(CNN) -- Two measures that critics say will give Venezuelan President Hugo Chavez more leeway to clamp down on opposition voices were approved by the Venezuelan National Assembly.
Changes to the Organic Telecommunications Law and the Social Responsibility on Radio and Television Law were passed
One of the most controversial amendments to the telecommunications law, which would have created a government-run internet hub, had been stripped from the bill earlier. Critics said that a hub could be used as a government filtering tool.
As passed, the law classifies the use of telecommunications networks as a "public service," something that could give the government more discretion to regulate the industry.
Another change in the law seems aimed at opposition broadcaster Globovision, and could limit its transmission to two areas.

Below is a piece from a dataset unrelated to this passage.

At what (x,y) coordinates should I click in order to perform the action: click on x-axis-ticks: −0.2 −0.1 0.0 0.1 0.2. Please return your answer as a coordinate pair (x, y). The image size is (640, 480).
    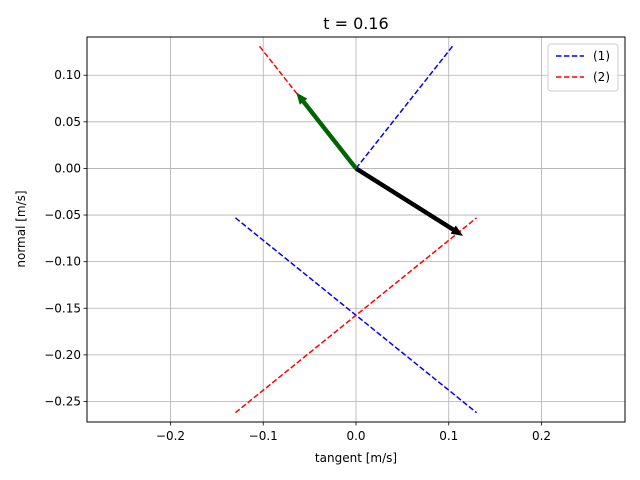
    Looking at the image, I should click on (354, 432).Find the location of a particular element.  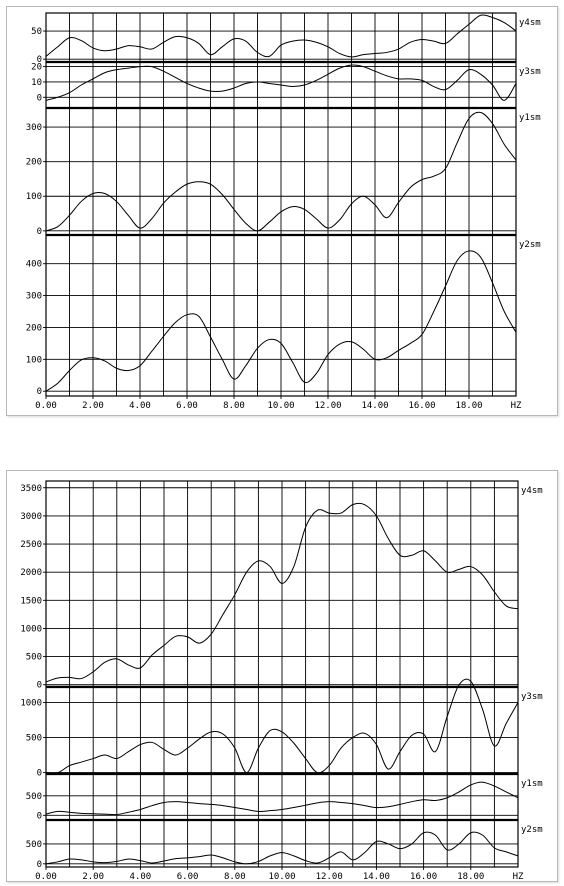

y-tick-label: 3500 is located at coordinates (31, 489).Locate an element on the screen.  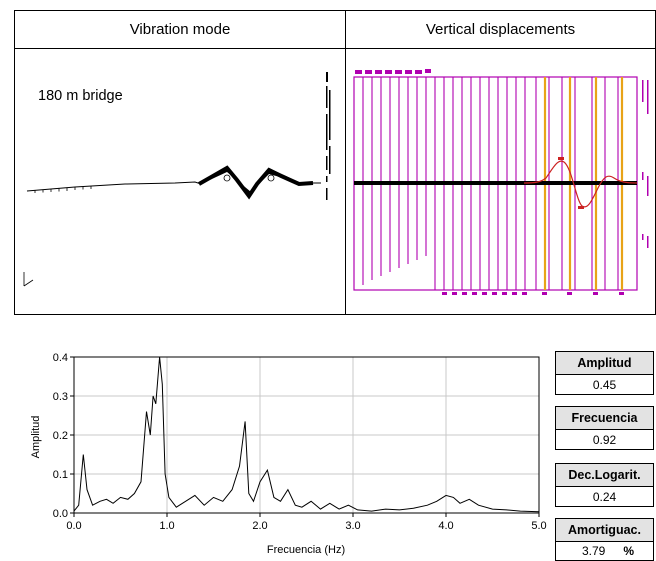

The social responsibility media law, meanwhile, was amended to bring internet providers within its jurisdiction.
The goal of the law is to establish "social responsibility" in those who provide, television, radio and internet service. The law affects all text, images, sound or context sent or received in Venezuela.
The reformed law will split the day into periods, with restrictions on what language, sexual content and violence can be broadcast at certain times.
It also explicitly states that no broadcaster or internet provider can broadcast things that incite hate, cause "anxiety or unrest among the public order," or promote the assassination of leaders.
The law states that internet providers must have mechanisms that, at the request of telecommunications regulator, could restrict messages and access to websites that break laws.
Providers could be fined if they are found to be in violation of the rules.
Supporters of the change say it will bring Venezuela in line with other countries that regulate activity on the internet and protect children, while opposition lawmakers say it sets the stage for government control of the internet.
The Miami, Florida-based Inter-American Press Association also condemned the move.
"With the new rules for the Internet, among fines for service providers and the requirement that users not write anonymously or touch on issues that the government might not like, we are witnessing a deep and generalized censorship of news content and personal communications which goes against journalists' and media's right to publish and amounts to contempt of the public's right to communicate freely," IAPA President Gonzalo Marroquin said in a statement.
Lawmaker Manuel Villalba, a Chavez supporter in charge of the commission on science, technology and media, said that the passage of the laws demonstrates that the Venezuelan government is committed to freedom of expression.
"It is a reform that is perfectly consistent with the law, with the national constitution. It doesn't violate a single right," Villalba said, according to the state-run AVN news agency. "Today, with this approval, the freedom of expression in Venezuela is reaffirmed."